The Personal Advisory Sidekick

A New Tool in the Toolshed

Posted by dave on December 20, 2023

Business Advisory Systems

Business advisory systems are technology-driven platforms designed to assist companies in making informed decisions and enhancing their operational efficiency. They have been around for a long time and come in all shapes and sizes. Many managers in planning and operations often rely on advisory systems to provide relevant and timely guidance in order to make the best decisions. These managers are typically very knowledgeable about the business but usually less knowledgeable about technology.

They typically rely on information technology departments for development and support which results in these systems being expensive to develop and difficult to modify and adapt in a rapidly changing world. The personal computer brought spreadsheets to every desk and allowed managers to get up close and personal with data further amplifying productivity, but proficiency using a spreadsheet required the ability to "write code".

Enter ChatGPT

Everything changed in 2023 with OpenAI's ChatGPT and the coming-out party for AI.

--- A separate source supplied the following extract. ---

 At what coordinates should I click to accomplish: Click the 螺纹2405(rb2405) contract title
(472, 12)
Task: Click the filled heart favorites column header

ChatGPT has a dialog in, dialog out interface (e.g. keyboard in, text out) to a very powerful generative large-language-model AI, OpenAI's GPT-4. It's easy to get lost in conversations with a very smart virtual friend. I'm not sure if GPT-4 passes von Neumann's Turing test but, to me, it's scary close.

The Era of AI Assistants

Then, last month, OpenAI released a beta version of their new Assistant API (Application Programming Interface) and I was able to peak into a new breed of personal advisory system. (https://platform.openai.com/) The API allows anyone to write code that can orchestrate sending data to, and getting data from, GPT-4. This code becomes an "AI Agent" that is very smart while being integrated into the world in which it "lives".

The Rise of AI Agents

Using the Assistant API, the GPT-4 "AI Agent" can automatically be fed information. This information can include numerical data because the API enables GPT-4 to generate code during its analysis of the data. In response to the analysis, the agent can call functions that send information to where it "desires", such as notifications, alerts, alarms and even commands. It can evaluate new data periodically and can access private reference information that can help "it" make better and more relevant decisions.

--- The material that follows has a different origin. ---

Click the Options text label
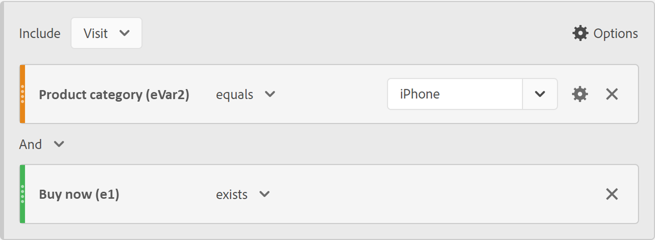 tap(615, 34)
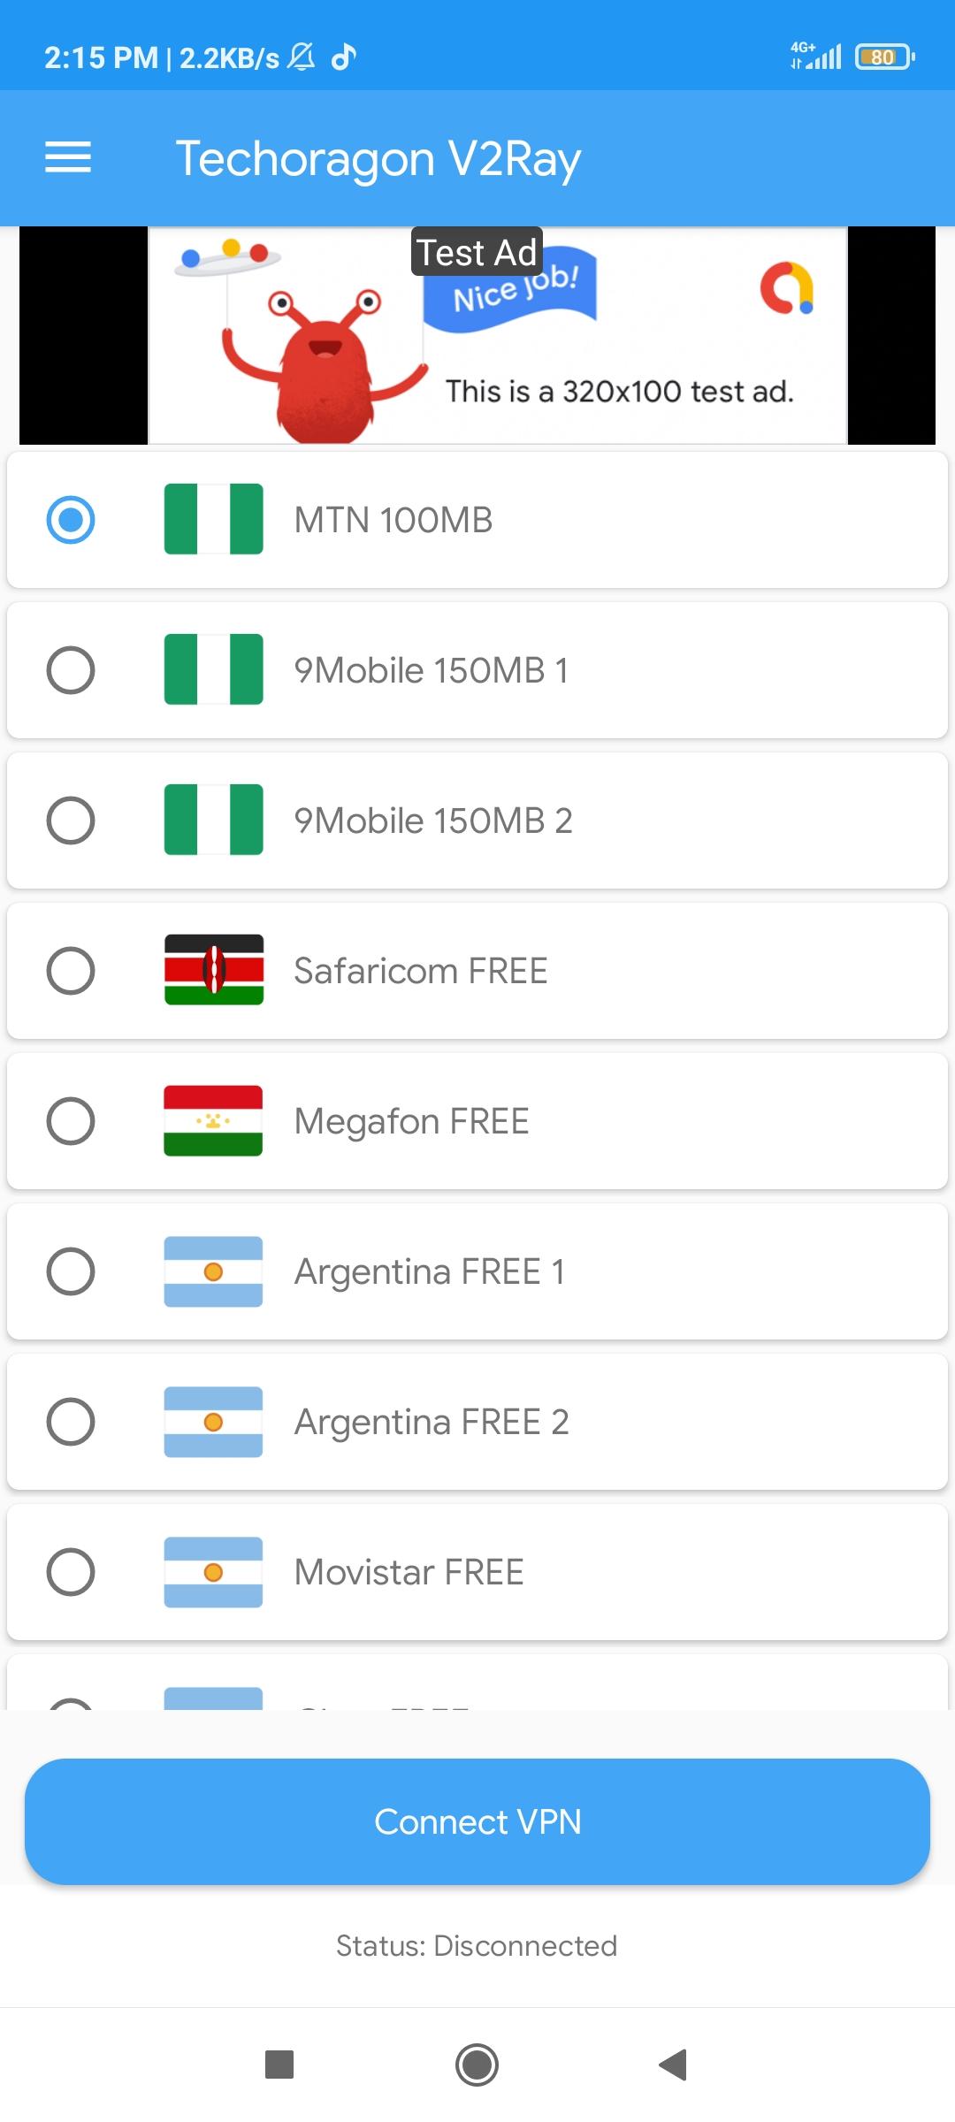
Task: Choose the Megafon FREE radio button
Action: (71, 1120)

Once the data has been identified and the agent connects the "sources" and "sinks", the behavior of the agent is controlled by the text prompts. Changing the text prompts is about talking to the AI in our English language, not in computer code. It becomes easy to change what the agent strives to achieve by just changing the description of what the agent is to do, without writing code. As GPT-4 gets smarter and more capable, the text prompts can be changed independent of the software agent code. This increases the agent's ability to adapt to change, without (I'll mention again) writing code.

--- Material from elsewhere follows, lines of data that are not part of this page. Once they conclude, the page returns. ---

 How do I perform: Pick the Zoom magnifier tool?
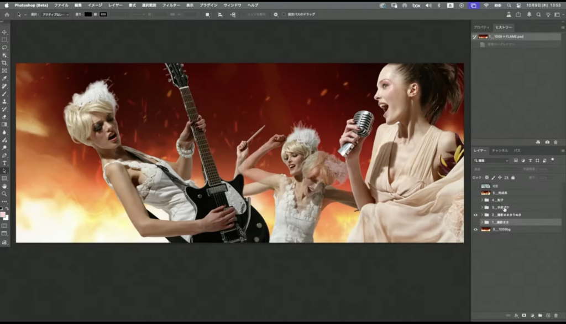[4, 194]
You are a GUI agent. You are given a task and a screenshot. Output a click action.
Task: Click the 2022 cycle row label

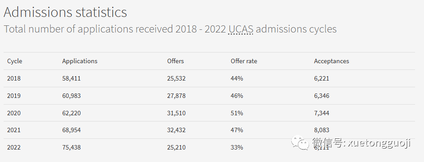pos(14,147)

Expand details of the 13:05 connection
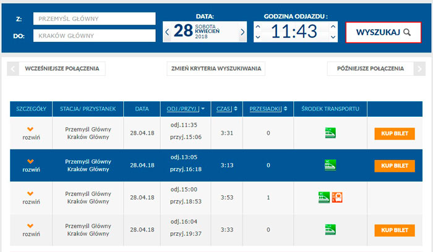pyautogui.click(x=31, y=165)
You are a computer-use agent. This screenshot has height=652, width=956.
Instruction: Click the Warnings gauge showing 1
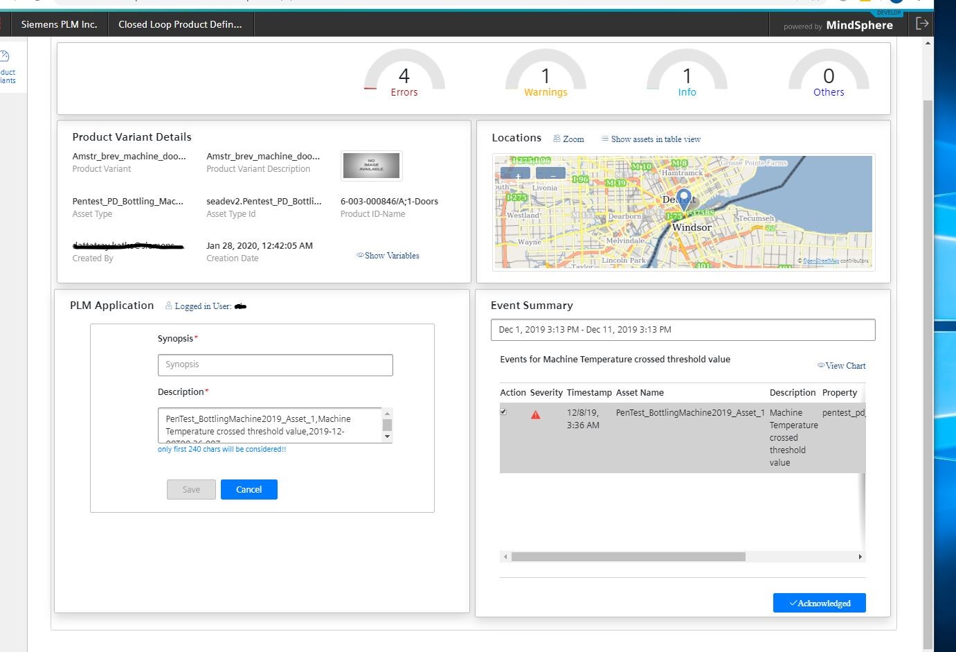click(545, 78)
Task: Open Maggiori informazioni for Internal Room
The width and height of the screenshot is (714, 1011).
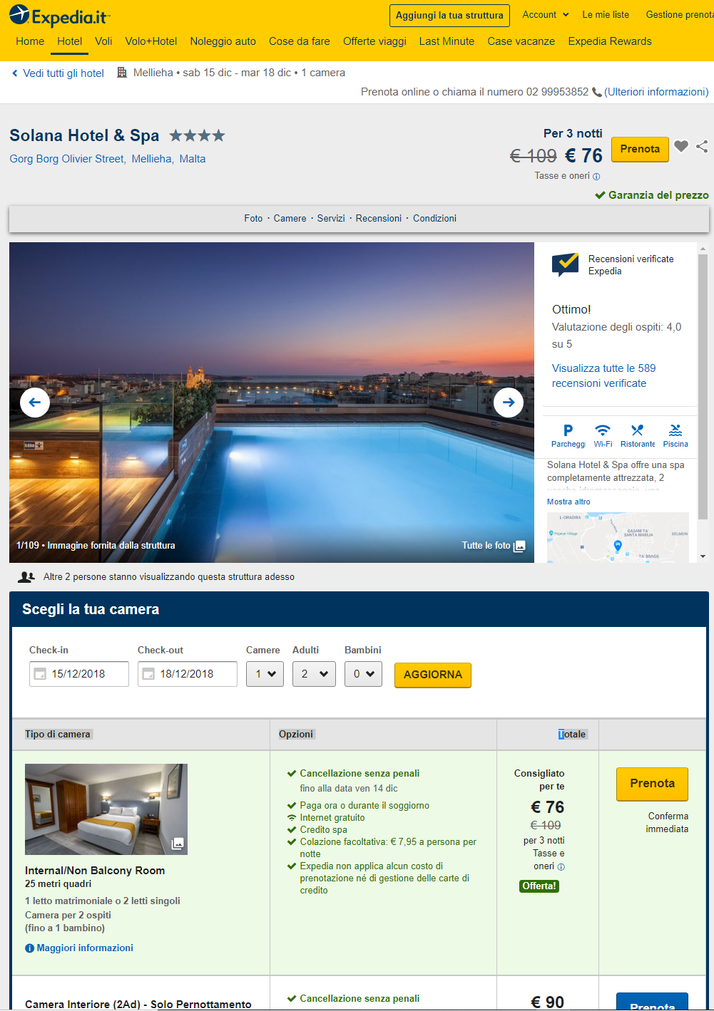Action: tap(79, 948)
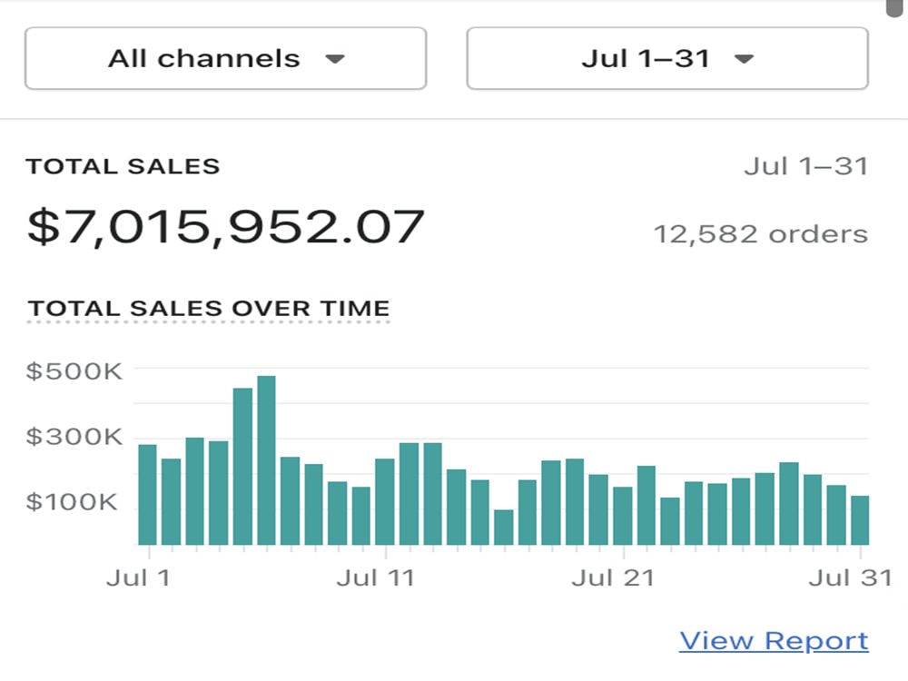
Task: Click the 12,582 orders count
Action: [761, 234]
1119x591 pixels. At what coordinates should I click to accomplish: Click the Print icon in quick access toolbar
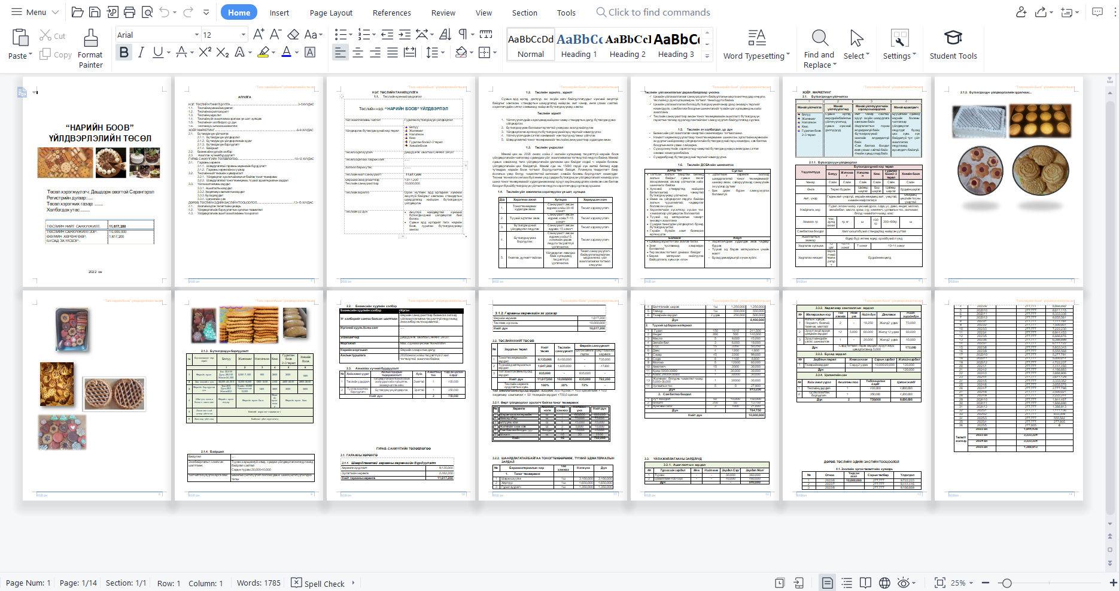pyautogui.click(x=129, y=12)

I coded a Python agent toolkit to experiment with the tools, or rather, play with the toys. I'm building agents that analyze electrical data and weather data as well as any data in the Matlab Thingspeak cloud (https://thingspeak.com/).

I see a huge potential for these agents to lend a helping hand as "personal advisory sidekicks". Agents that have access to the real-world and can help us understand and make better decisions.

While the tools available today are very impressive, there is still a long way to grow.